**TASK DIRECTIONS:** From the line containing "You are a GUI" down to the final line of the entries below, quote every line verbatim. Exclude pictures.

**Collected data entries:**
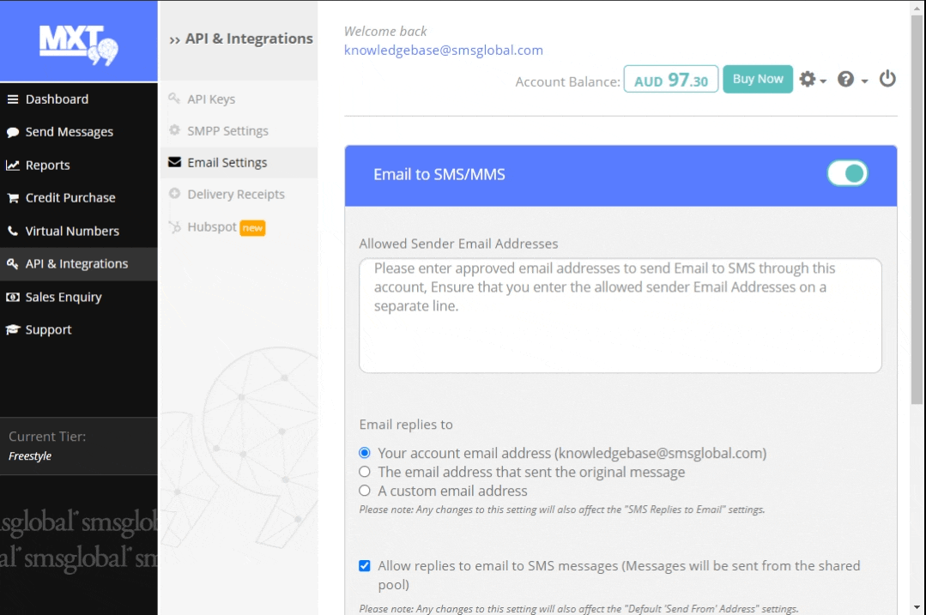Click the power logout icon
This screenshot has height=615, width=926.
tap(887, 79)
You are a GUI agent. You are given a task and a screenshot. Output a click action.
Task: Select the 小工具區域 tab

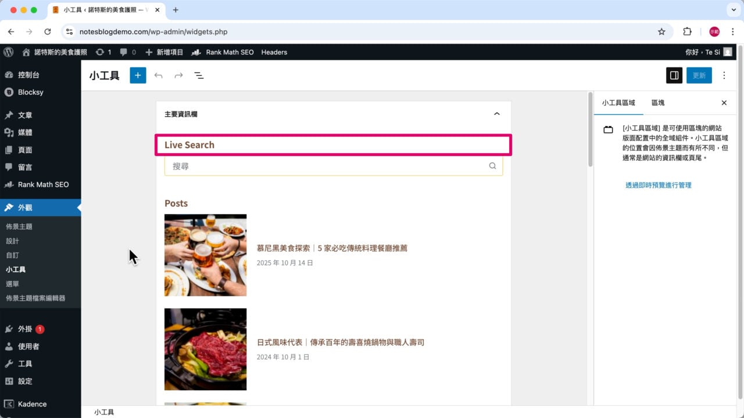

**RESPONSE AREA:**
You are a GUI agent. You are given a task and a screenshot. Output a click action.
Task: Select the 小工具區域 tab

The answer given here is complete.